The 802.11ac station uses the MCS-7 mode (64-QAM, R = 5/6) and one spatial stream. The 802.11ac station always has data to be sent and it transmits MSDUs of variable length, depending on the width of the transmission channel. This length is chosen in such a way that the channel occupancy time for the 802.11ac station \((\hbox {T}_\mathrm{DATA}+\hbox {T}_\mathrm{SIFS}+\hbox {T}_\mathrm{ACK})\) is similar to the channel occupancy time for the 802.11a station transmitting a 1,500-byte MSDU. Thus, the data frame is transmitted by the same number of OFDM symbols, regardless of the channel bandwidth. Table 3 lists the 802.11ac system parameters. Other simulation parameters are shown in Table 2. The maximum throughput of the 802.11ac network for an 80 MHz channel, calculated as described in appendix, is approximately 145.7 Mb/s. This value was also confirmed by the simulator, when the 802.11ac station was operating in the system, while 802.11a stations were inactive (see Fig. 5).

Figure 5 presents the average throughput of the 802.11ac station, the average aggregate throughput of 802.11a stations (the sum of three 802.11a networks operating in non-primary channels), and the total throughput in the 80 MHz channel, versus the intensity of traffic generated by 802.11a stations in non-primary channels, for the three studied channel access methods. The average throughput of 802.11ac station decreases along with the increase in the traffic load in non-primary channels, for each method considered. It is worth noting that among the three studied methods, the 20/40/60/80 scheme gives the highest 80 MHz channel utilization, i.e., the total throughput in the 80 MHz channel for this method is the highest.

The comparison of the average throughput of the 802.11ac station for the three studied channel access methods is presented in Fig. 6. The lowest throughput of the 802.11ac station is achieved for the static 80 MHz method because with more data transmitted in non-primary channels, the 802.11ac station has less chance to occupy the entire 80 MHz channel. The dynamic bandwidth channel access methods give better results than static access method, because they allow the 802.11ac station to transmit data even if only some of the 20 MHz channels are idle. The throughput of the 20/40/60/80 channel access method is higher than the throughput of the 20/40/80 channel access method, since the former is more flexible and allows transmission in the 20 \(+\) 20, 20 \(+\) 40, and 60 MHz channels, not supported by the latter.

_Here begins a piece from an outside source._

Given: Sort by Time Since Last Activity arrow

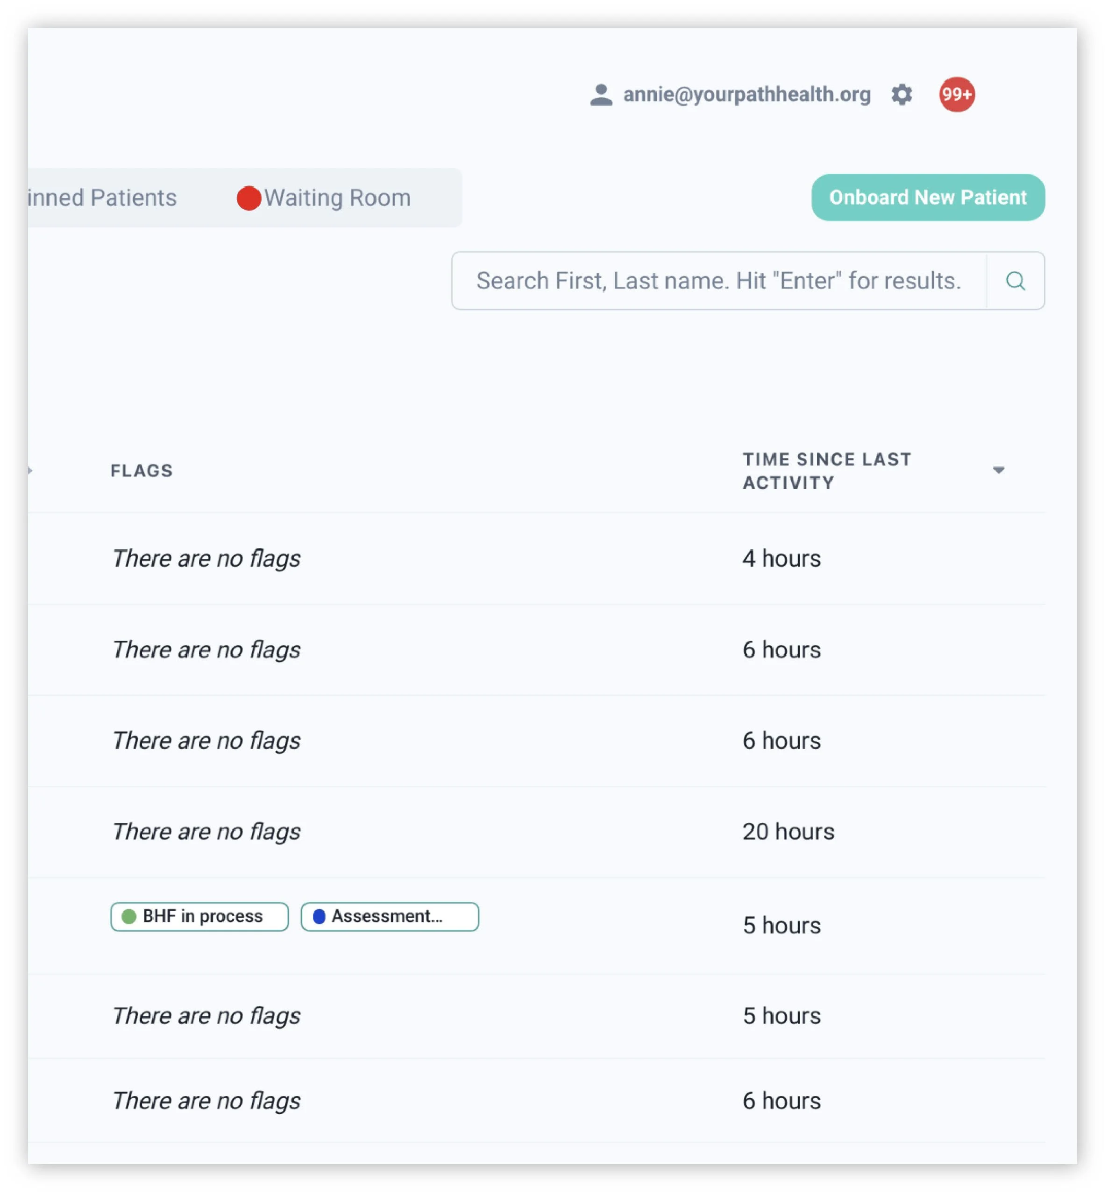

The results of the work indicate the opportunity for increasing the throughput of an 802.11ac network utilizing 80/160 MHz channels, in which legacy 802.11a/n networks may operate, at the same time. The dynamic channel access method proposed in the paper employs the CCA function specified in the IEEE 802.11ac amendment. Contrary to the 802.11ac specification, which only allows transmission in a restricted number of idle channel configurations, the proposed channel access method is more flexible, as it allows transmission in all idle channels.

The paper proposes a new receiver architecture based on the SIC method utilization [5‐7]. Such a receiver has an additional advantage, i.e., it allows a higher speed of transmission, because ACI rejection from the inside of the desired signal improves the SINR in comparison to the receiver rejecting the unwanted signal by filtering, which does not reject the ACI at all.

The results shown in the paper concern 80 MHz channels. The benefits from the proposed channel access method applied in a 160 MHz 802.11ac network are expected to be even better than for the considered 80 MHz case, as the number of idle channel configurations not supported by the 802.11ac specification grows.